• WRITTEN PROBLEM:
Can you convert the data into a Markdown table with the columns Row and Line? Start with the line with "Sort by the Priority column header" and go on through the line with "point(800,749)", include both of those lines, number each line, and leave out any blank lines.

• EXTRACTED ENTRIES:
====

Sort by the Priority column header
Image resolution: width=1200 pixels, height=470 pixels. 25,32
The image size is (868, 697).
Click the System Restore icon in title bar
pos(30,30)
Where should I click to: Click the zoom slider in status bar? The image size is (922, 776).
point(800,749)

====

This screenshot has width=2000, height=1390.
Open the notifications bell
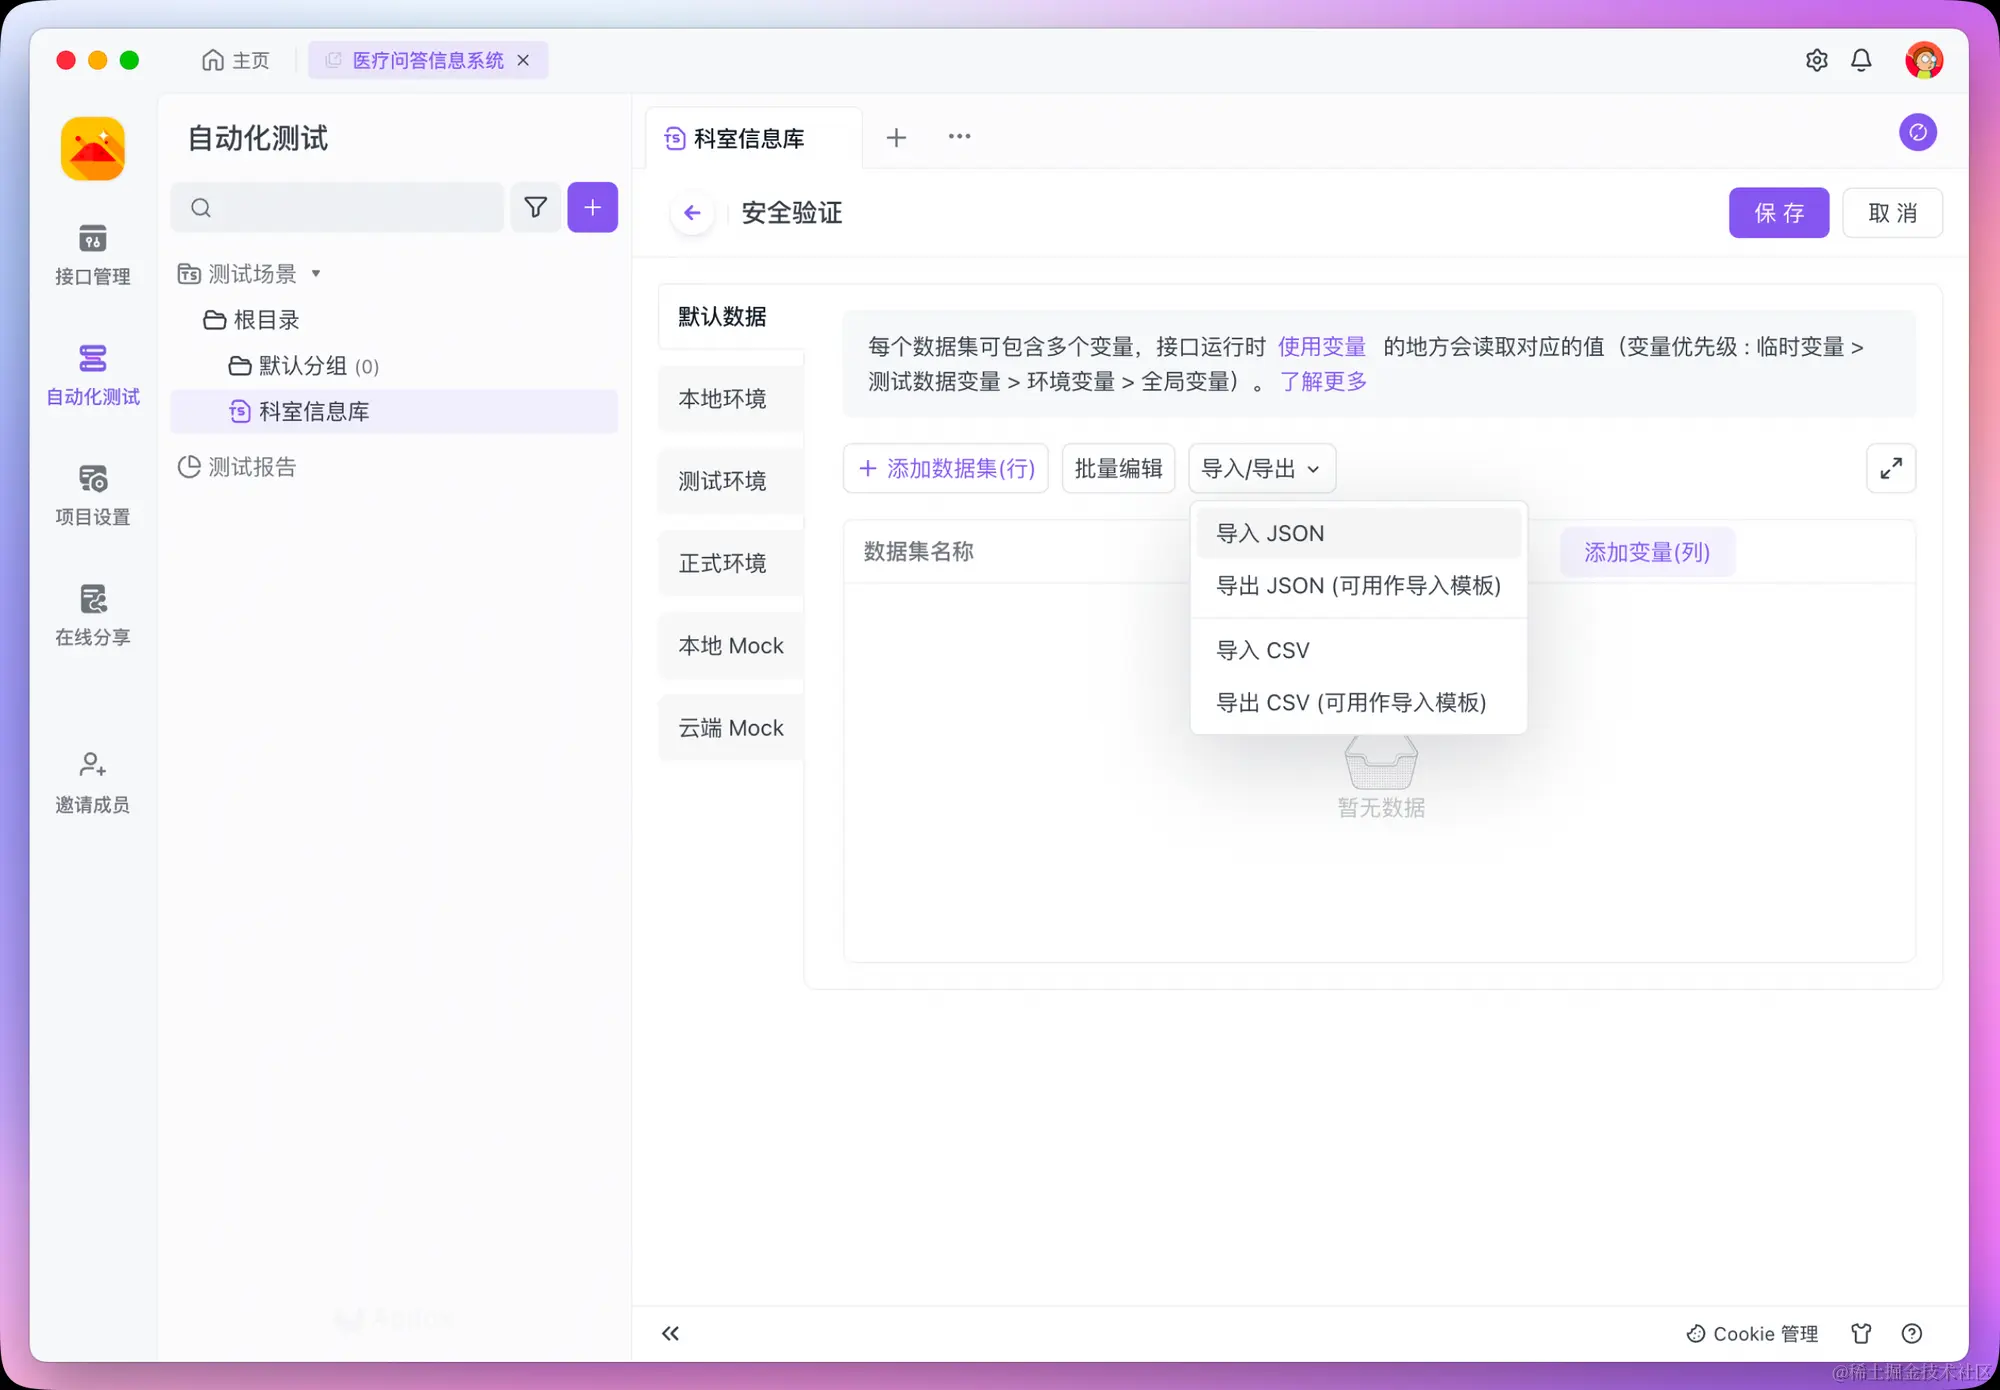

====

• OUTPUT FOR THIS TASK:
| Row | Line |
|---|---|
| 1 | Sort by the Priority column header |
| 2 | Image resolution: width=1200 pixels, height=470 pixels. 25,32 |
| 3 | The image size is (868, 697). |
| 4 | Click the System Restore icon in title bar |
| 5 | pos(30,30) |
| 6 | Where should I click to: Click the zoom slider in status bar? The image size is (922, 776). |
| 7 | point(800,749) |